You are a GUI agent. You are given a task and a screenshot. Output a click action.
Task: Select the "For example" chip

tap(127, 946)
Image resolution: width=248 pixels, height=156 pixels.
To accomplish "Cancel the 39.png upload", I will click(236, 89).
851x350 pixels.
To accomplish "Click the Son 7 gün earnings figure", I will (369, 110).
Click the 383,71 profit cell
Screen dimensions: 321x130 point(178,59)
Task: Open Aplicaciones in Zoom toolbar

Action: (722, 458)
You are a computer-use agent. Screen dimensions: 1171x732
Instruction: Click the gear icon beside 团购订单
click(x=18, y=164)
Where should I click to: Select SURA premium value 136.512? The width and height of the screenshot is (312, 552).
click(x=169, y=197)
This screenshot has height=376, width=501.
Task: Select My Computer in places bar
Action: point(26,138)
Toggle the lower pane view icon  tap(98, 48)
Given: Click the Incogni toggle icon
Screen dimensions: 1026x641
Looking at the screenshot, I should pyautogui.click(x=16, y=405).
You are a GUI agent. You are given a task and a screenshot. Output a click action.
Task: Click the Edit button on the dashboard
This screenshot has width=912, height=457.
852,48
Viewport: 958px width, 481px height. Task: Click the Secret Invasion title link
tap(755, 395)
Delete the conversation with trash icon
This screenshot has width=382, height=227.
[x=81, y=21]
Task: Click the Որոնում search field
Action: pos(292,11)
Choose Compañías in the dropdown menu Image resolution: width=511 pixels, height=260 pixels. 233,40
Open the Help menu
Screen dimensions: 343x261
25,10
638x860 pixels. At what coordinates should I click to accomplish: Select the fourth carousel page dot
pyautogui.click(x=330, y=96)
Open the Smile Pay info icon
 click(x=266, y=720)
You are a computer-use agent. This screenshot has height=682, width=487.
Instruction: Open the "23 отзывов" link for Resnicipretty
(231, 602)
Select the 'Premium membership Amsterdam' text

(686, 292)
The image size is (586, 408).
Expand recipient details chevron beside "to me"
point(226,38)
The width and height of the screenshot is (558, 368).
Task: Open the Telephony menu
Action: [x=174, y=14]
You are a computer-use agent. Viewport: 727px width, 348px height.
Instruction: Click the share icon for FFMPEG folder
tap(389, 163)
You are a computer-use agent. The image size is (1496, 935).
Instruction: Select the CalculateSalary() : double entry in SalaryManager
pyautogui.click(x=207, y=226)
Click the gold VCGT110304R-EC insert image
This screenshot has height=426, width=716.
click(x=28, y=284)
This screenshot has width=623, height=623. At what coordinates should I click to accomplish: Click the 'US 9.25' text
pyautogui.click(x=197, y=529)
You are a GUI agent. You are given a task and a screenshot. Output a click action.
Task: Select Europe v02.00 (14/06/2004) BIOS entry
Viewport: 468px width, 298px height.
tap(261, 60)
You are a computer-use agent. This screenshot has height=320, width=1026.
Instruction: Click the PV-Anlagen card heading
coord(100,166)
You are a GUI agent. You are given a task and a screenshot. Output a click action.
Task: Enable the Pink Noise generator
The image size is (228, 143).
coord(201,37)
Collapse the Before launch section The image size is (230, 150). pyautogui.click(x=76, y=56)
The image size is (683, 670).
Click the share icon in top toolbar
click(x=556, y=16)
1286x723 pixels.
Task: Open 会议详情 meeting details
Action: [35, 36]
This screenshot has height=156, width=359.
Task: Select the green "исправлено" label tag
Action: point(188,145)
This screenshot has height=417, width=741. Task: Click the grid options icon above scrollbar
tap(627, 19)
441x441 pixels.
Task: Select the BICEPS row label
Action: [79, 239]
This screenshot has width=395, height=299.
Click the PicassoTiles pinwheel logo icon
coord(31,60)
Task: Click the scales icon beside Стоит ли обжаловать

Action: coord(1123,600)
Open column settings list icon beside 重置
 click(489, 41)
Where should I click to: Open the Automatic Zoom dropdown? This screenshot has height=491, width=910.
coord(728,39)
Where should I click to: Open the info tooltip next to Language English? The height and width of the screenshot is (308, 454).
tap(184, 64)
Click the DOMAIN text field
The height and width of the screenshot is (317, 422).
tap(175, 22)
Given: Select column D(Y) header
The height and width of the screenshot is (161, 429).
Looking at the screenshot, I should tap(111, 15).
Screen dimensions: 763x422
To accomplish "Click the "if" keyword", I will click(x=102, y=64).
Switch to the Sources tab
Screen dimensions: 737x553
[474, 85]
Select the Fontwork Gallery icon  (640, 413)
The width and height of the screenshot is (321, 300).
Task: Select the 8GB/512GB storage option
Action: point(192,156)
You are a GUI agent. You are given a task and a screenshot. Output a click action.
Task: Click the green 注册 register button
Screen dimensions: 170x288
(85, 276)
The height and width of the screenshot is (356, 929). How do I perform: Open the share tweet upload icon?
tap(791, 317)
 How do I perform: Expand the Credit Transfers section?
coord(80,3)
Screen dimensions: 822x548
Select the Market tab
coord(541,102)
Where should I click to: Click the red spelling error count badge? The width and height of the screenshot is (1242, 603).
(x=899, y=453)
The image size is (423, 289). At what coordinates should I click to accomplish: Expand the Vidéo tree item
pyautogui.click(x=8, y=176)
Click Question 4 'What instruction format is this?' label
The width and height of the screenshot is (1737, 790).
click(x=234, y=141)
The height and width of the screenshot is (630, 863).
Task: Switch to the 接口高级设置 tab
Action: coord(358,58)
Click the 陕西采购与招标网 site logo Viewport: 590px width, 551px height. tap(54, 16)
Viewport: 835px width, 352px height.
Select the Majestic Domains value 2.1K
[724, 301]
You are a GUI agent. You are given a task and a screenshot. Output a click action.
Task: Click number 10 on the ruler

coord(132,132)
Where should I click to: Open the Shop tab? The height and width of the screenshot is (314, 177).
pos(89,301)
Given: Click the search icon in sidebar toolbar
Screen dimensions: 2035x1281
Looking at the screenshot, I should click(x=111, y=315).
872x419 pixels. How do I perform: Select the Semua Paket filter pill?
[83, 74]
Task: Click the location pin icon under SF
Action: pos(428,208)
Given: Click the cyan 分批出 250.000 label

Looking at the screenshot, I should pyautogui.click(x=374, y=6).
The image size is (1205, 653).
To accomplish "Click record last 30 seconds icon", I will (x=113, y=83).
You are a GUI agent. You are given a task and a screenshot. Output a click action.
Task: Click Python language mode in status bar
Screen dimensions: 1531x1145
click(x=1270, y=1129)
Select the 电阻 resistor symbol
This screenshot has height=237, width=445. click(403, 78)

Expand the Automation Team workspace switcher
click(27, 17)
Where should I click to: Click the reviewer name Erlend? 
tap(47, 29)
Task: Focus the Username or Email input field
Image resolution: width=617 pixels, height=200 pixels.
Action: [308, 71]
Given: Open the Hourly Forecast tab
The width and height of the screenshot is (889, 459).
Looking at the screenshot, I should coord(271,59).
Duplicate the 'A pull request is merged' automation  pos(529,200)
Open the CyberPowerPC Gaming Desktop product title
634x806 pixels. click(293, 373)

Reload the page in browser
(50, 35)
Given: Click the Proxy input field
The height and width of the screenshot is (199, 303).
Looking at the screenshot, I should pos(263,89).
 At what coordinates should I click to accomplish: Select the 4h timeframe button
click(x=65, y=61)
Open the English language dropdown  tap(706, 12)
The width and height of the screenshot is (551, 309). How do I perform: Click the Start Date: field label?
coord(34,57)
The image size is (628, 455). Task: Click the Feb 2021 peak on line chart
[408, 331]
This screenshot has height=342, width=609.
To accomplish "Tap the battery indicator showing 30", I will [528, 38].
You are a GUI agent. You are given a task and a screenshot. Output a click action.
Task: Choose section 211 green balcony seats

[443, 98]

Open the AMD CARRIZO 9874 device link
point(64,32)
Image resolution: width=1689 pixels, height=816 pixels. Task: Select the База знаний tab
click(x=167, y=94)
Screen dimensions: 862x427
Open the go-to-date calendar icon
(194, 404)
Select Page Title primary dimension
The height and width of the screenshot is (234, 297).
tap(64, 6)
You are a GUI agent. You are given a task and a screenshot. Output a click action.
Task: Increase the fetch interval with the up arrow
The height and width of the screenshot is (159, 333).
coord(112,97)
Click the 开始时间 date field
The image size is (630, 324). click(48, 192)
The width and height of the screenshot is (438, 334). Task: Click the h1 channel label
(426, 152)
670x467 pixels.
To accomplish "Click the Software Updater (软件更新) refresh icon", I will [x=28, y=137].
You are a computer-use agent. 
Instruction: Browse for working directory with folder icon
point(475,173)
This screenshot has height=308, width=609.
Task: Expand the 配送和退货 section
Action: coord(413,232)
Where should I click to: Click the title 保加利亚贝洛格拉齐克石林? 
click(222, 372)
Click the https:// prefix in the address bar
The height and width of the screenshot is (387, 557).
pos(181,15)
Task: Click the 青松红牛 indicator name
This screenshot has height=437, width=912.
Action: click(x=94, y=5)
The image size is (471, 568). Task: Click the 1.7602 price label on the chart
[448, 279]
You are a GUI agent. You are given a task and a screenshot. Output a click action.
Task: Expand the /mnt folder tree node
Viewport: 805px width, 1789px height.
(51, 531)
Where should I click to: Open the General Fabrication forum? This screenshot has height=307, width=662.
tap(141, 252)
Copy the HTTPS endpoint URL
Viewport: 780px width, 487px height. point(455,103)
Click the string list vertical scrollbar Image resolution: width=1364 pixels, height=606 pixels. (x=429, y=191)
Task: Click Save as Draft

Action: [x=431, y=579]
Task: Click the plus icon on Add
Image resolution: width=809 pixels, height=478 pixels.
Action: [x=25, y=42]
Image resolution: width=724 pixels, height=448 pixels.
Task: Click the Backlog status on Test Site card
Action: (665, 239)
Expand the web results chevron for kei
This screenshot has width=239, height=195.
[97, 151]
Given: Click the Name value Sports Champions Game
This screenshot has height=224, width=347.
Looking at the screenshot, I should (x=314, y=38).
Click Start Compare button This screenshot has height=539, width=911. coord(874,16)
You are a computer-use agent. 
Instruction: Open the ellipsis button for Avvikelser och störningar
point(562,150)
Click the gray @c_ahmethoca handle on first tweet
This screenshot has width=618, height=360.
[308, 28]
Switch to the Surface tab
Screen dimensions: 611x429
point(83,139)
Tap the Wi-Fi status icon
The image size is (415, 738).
--------------------
§ **TASK PROMPT**: From the records above, retype only the lines starting at the line that contains "Task: Click the Edit button on the dashboard" and ending at the line that contains "Delete the conversation with trash icon", both included.

§ **RESPONSE FOR THIS EXERCISE**:
Task: Click the Edit button on the dashboard
This screenshot has width=912, height=457.
852,48
Viewport: 958px width, 481px height. Task: Click the Secret Invasion title link
tap(755, 395)
Delete the conversation with trash icon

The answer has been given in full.